=== 选段 ===
给定 下标从 0 开始 m x n 二进制 矩阵 grid

在一次操作中,可以选择满足以下条件的任意 ij:

  • 0 <= i < m
  • 0 <= j < n
  • grid[i][j] == 1

并将第 i 行和第 j 列中的 所有 单元格的值更改为零。

返回从 grid 中删除所有 1 所需的最小操作数。

 

示例 1:

输入: grid = [[1,1,1],[1,1,1],[0,1,0]]
输出: 2
解释:
在第一个操作中,将第 1 行和第 1 列的所有单元格值更改为 0。
在第二个操作中,将第 0 行和第 0 列的所有单元格值更改为 0。

示例 2:

输入: grid = [[0,1,0],[1,0,1],[0,1,0]]
输出: 2
解释:
在第一个操作中,将第 1 行和第 0 列的所有单元格值更改为 0。
在第二个操作中,将第 2 行和第 1 列的所有单元格值更改为 0。
注意,我们不能使用行 1 和列 1 执行操作,因为 grid[1][1]!= 1。

示例 3:

输入: grid = [[0,0],[0,0]]
输出: 0
解释:
没有 1 可以移除,所以返回0。

 

提示:

  • m == grid.length
  • n == grid[i].length
  • 1 <= m, n <= 15
  • 1 <= m * n <= 15
  • grid[i][j] 为 0 或 1

解法

方法一:状态压缩 + BFS

Python3

class Solution:
    def removeOnes(self, grid: List[List[int]]) -> int:
        m, n = len(grid), len(grid[0])
        state = sum(1 << (i * n + j) for i in range(m) for j in range(n) if grid[i][j])
        q = deque([state])
        vis = {state}
        ans = 0
        while q:
            for _ in range(len(q)):
                state = q.popleft()
                if state == 0:
                    return ans
                for i in range(m):
                    for j in range(n):
                        if grid[i][j] == 0:
                            continue
                        nxt = state
                        for r in range(m):
                            nxt &= ~(1 << (r * n + j))
                        for c in range(n):
                            nxt &= ~(1 << (i * n + c))
                        if nxt not in vis:
                            vis.add(nxt)
                            q.append(nxt)

=== 记录数据 ===
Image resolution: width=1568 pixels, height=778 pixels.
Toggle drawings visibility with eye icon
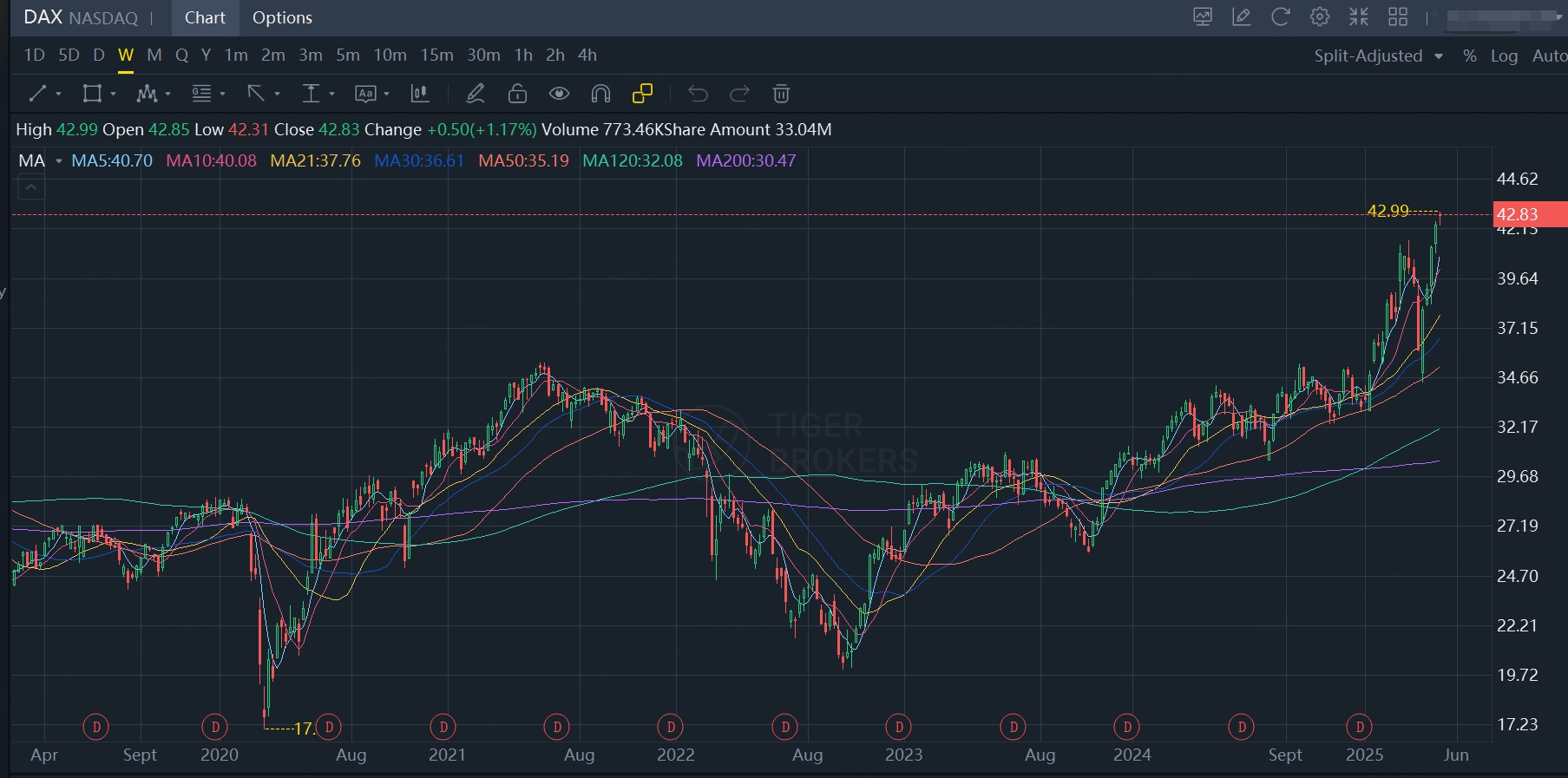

...

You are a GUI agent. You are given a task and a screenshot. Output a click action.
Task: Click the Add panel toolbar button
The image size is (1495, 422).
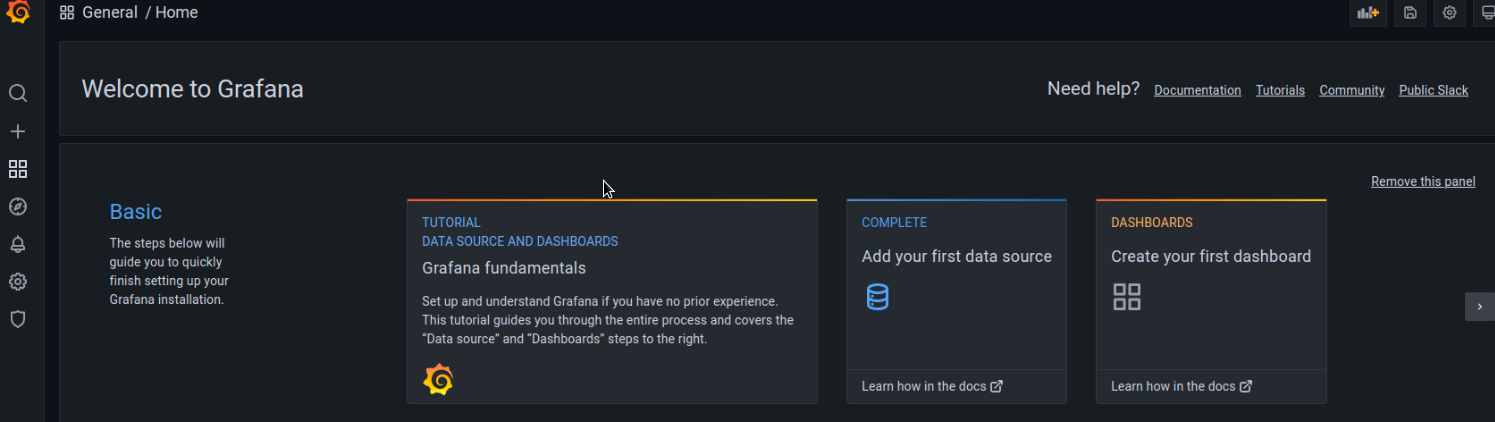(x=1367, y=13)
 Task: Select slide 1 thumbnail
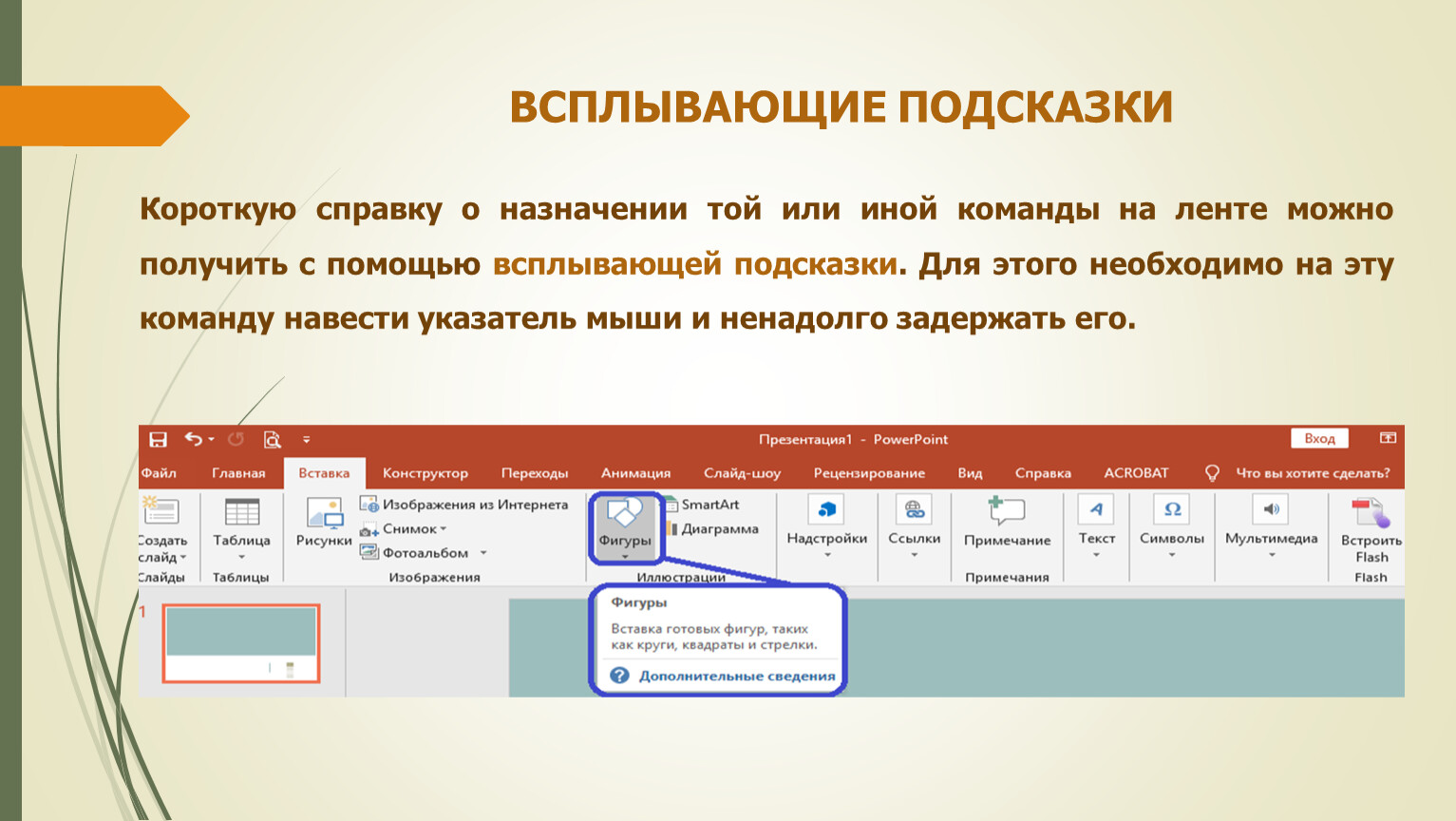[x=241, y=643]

==

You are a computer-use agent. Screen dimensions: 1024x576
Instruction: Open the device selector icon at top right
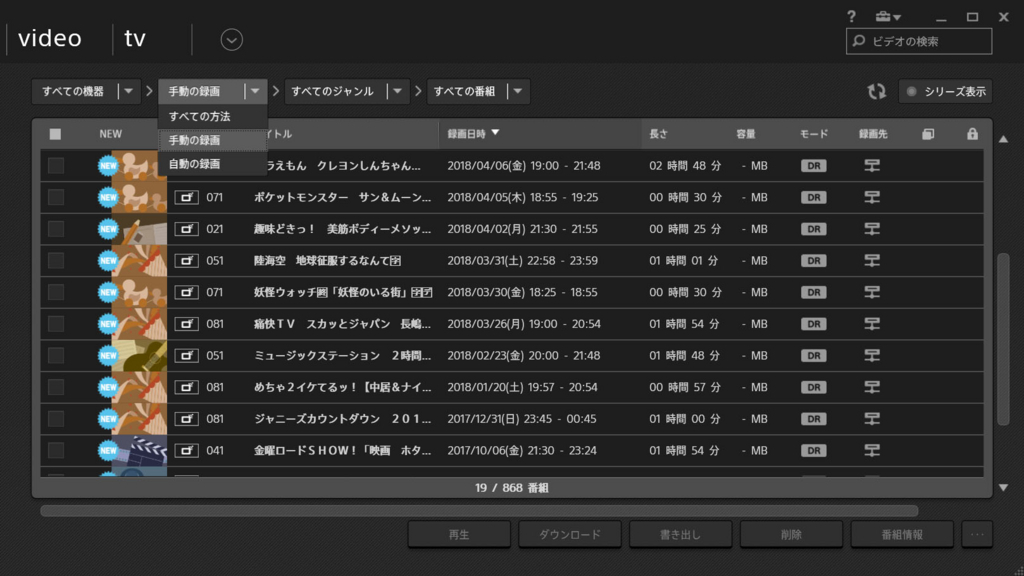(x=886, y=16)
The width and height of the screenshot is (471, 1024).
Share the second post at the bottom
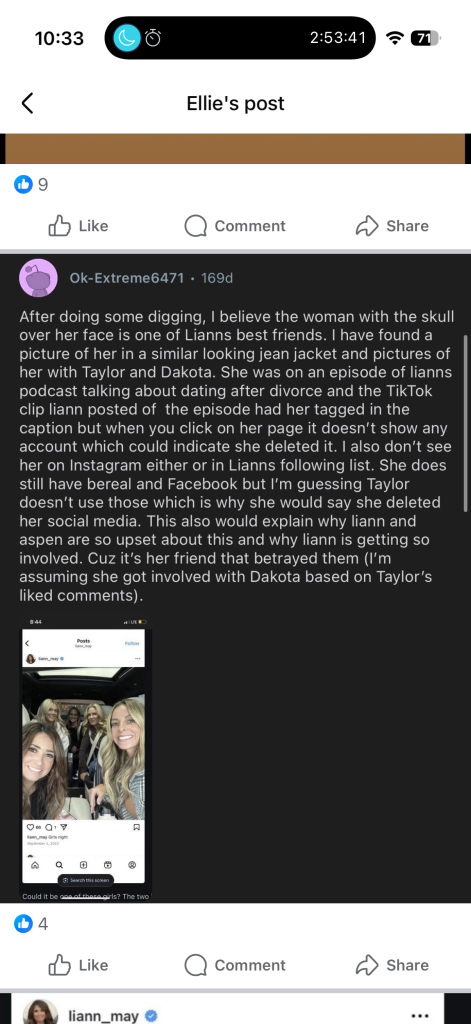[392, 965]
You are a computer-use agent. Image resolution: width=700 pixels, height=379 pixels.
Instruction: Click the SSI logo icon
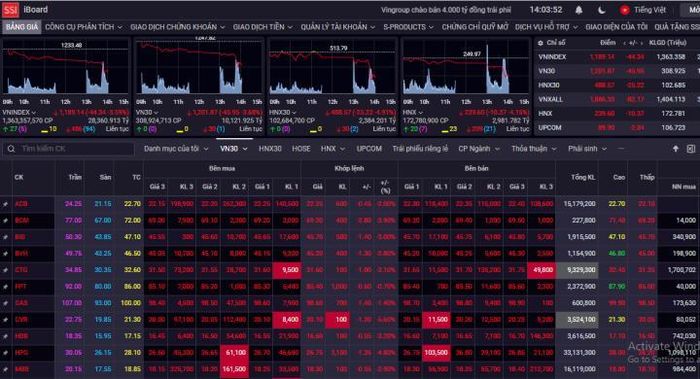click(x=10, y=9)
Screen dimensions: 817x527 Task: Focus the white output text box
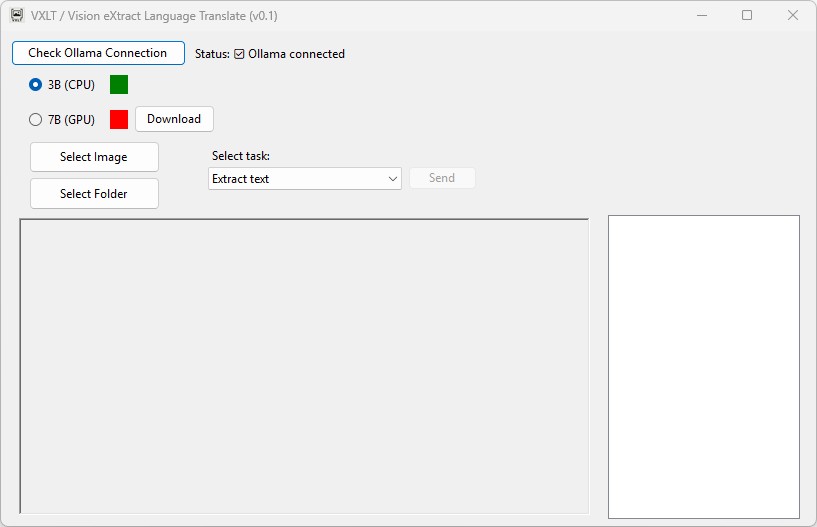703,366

=== 问题描述 ===
按照选段的提示部分,m * n 的取值范围是什么? 这些记录在此不起任何作用。

=== 解答如下 ===
1 <= m * n <= 15。